La bonne affaire d'abord. Elle n'existe pas. Il existe un marché, avec des valeurs d'équilibre. La situation des vendeurs peut justifier un plus grand empressement à vendre, et c'est d'ailleurs la plupart des cas, puisque les unions, les séparations, les naissances, les décès sont les principaux pourvoyeurs de mandats de cession de biens immobiliers. Pour autant, les enjeux patrimoniaux sont tels pour les vendeurs que même la relative urgence d'une cession ne saurait conduire à la braderie. Tout au plus peut-elle, bien sûr, permettre une négociation plus facile parce que les propriétaires seront prêts, plus vite, à un effort. Le professionnel immobilier est là pour mesurer l'ampleur de la marge de manœuvre, dans le respect des intérêts des parties.
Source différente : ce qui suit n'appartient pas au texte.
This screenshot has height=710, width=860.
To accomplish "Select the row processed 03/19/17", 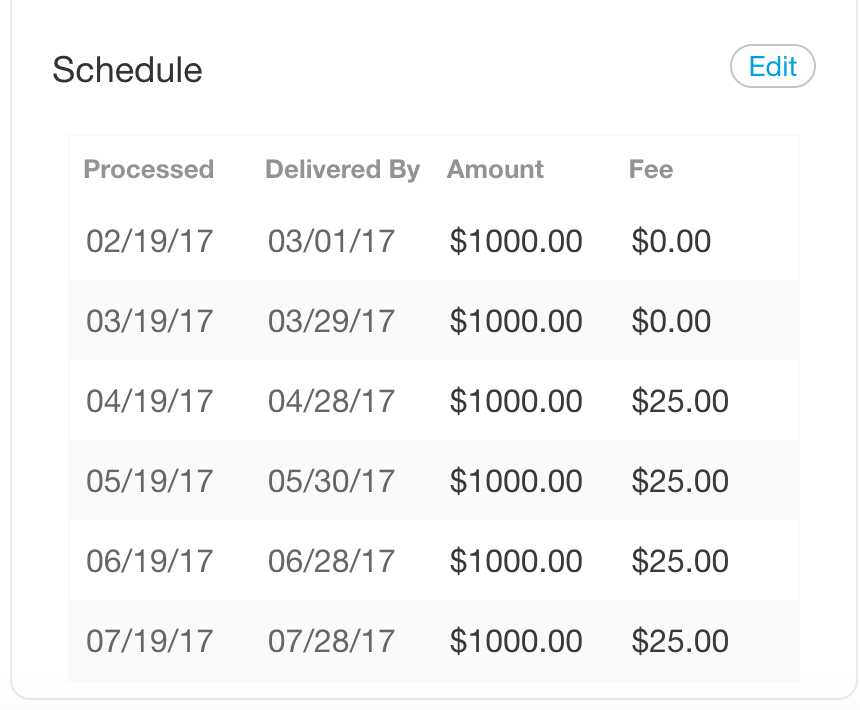I will click(x=433, y=320).
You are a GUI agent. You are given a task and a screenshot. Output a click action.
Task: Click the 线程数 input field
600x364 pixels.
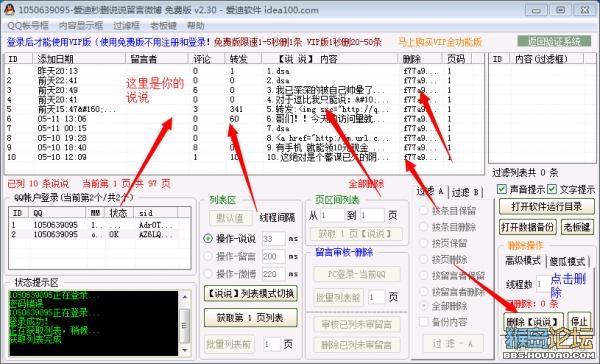(x=542, y=284)
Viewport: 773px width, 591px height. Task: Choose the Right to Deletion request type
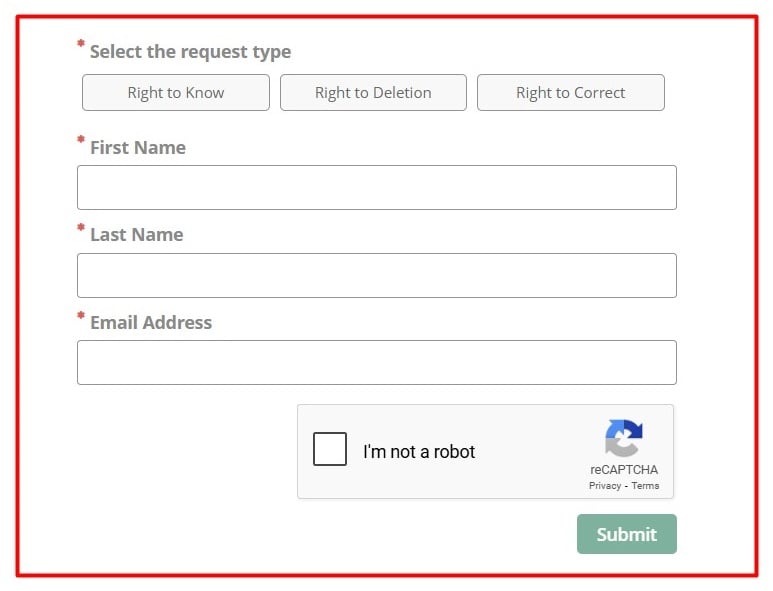coord(373,93)
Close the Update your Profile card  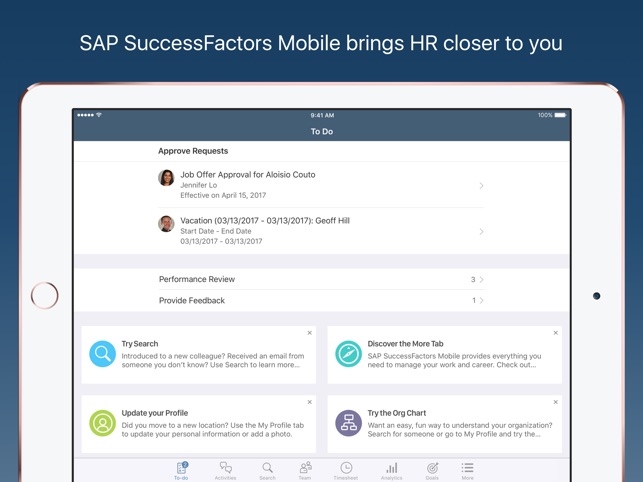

Il s'ajoute, à ces considérations sur le mythe de la bonne affaire, que les acquéreurs sont eux-mêmes dans des situations de vie  particulières, alors qu'ils sont fréquemment présentés comme en apesanteur, sans aucune pression, pouvant indéfiniment attendre le prix le plus bas. C'est faux : le besoin d'une pièce de plus, ou de moins, le changement de localisation consécutif à une mutation professionnelle et tant d'autres événements font des ménages acquéreurs des acteurs engagés et non des négociateurs purs, qui achèteraient pour le jeu.

Une fois écartée la tentation de "la bonne affaire", il reste une difficulté insurmontable pour les particuliers, et les professionnels ne le disent pas assez clairement, négligeant de décrire le cœur de leur rôle : déterminer le juste prix est l'acte à plus forte valeur ajoutée ! C’est d’ailleurs la plus importante contribution des conseillers, ceux de Capifrance en particulier, formés à ce travail et disposant d'outils pour le mener à bien (notamment pour observer les transactions et les offres locales de façon panoramique). La connaissance du marché, certes, mais surtout des micro-marchés qui constituent le marché global, l'appréciation objective, dépassionnée, du bien lui-même, avec ses atouts et ses faiblesses sont de la seule compétence du conseiller immobilier. Les auto-estimations mènent à des délais de vente anormalement longs, parce qu'il faut ensuite réajuster plusieurs fois le prix pour rejoindre le réel, et le plus souvent le bien a fini par perdre son crédit aux yeux des acquéreurs las.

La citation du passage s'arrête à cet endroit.